- _INSTRUCTIONS FOR THE TASK_
State whether each statement below agrees with the Christmas post, answering yes or no and quoting the words of the post that decide it. 1. The writer's sister did not come for Christmas. 2. The writer lost an earlier copy of Nintendogs + cats during a move. 3. The writer has always liked dogs more than cats.

- _SOURCE DOCUMENT_

Wow Christmas! It was actually pretty great! I was scared my sister wasn't going to show up because no one's heard from her for a while but she did!!! And it was really fun and great and cool. My gifts include a Warrior Cats AVOS box set, some dnd minis, sculpting tools, a shoebill stork plush, a Mew model building kit that turned out super cute, a turkey vulture enamel pin, and of course Nintendogs + cats: toy poodle and friends for the 3DS!!!!! Very excited about that one! I had a copy back in elementary school but I lost it in a move ten years ago now and I've dreamed of it ever since... I remember it not only having cats, but also have mutts so I could have a dog that wasn't a specific breed, which made me really excited. I've only ever owned weird mixed dogs, so it was cool to have one like that in one of my favorite games as a kid. It also has cats which is cool because I've always been more of a cat person than a dog one.

- _INFORMATION SHOWN_
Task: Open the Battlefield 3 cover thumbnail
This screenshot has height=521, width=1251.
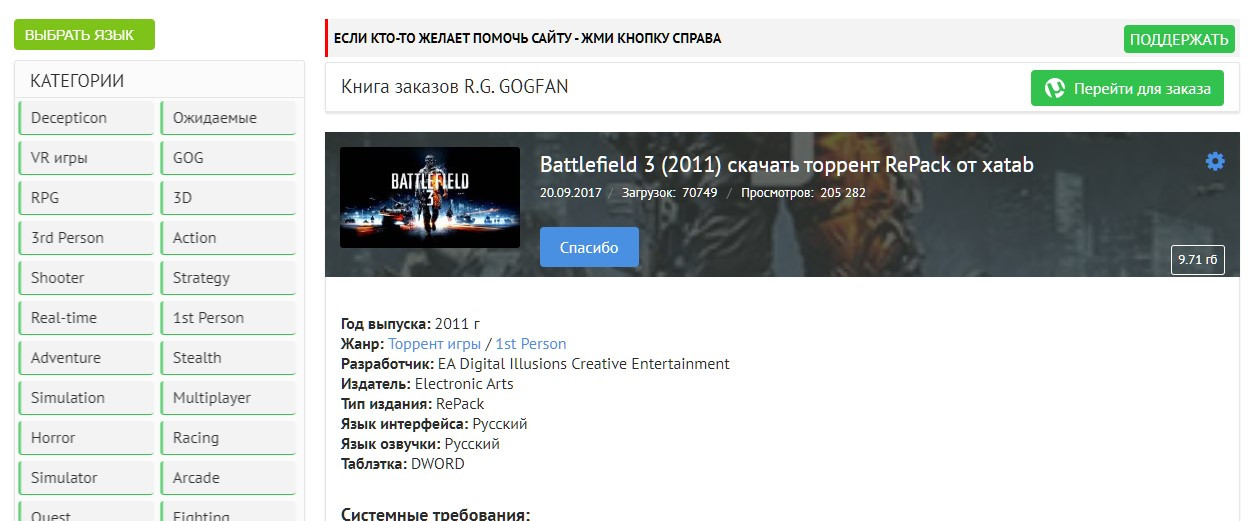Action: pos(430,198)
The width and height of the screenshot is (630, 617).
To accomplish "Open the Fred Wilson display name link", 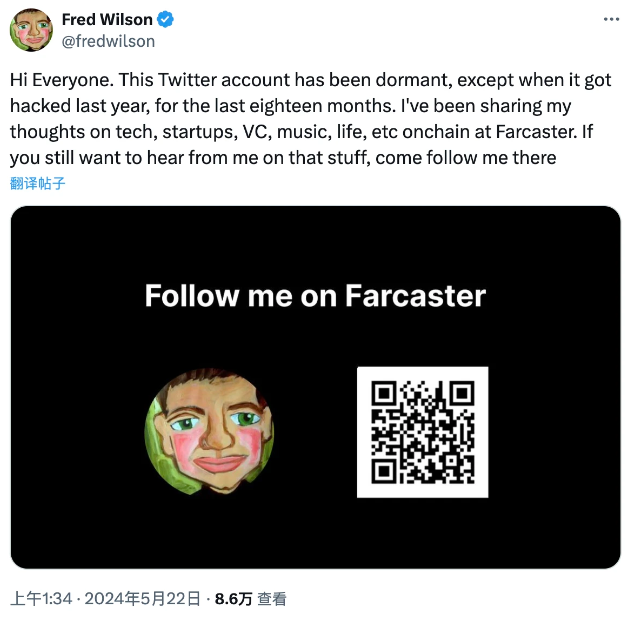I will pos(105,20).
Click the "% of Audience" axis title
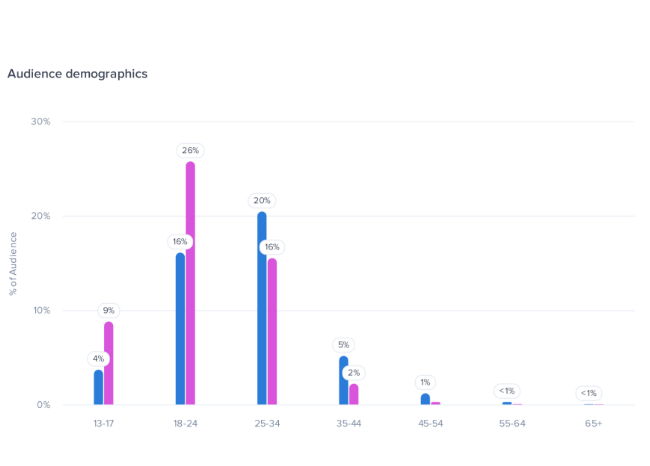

- _THE RESULT_
1. No: "but she did!!!"
2. Yes: "I lost it in a move ten years ago now"
3. No: "I've always been more of a cat person than a dog one."